▶ Exercise directions
Exact repetition, please: start with the line where "Task: Focus the HelloMockServer name field" appears and stop after the final line of the records.

▶ Collected data entries
※ ※ ※
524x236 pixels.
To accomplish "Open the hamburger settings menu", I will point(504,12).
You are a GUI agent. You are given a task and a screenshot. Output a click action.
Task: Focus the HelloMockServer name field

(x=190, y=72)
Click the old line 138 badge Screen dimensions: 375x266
※ ※ ※
▶ Response to this exercise
Task: Focus the HelloMockServer name field

(x=190, y=72)
Click the old line 138 badge Screen dimensions: 375x266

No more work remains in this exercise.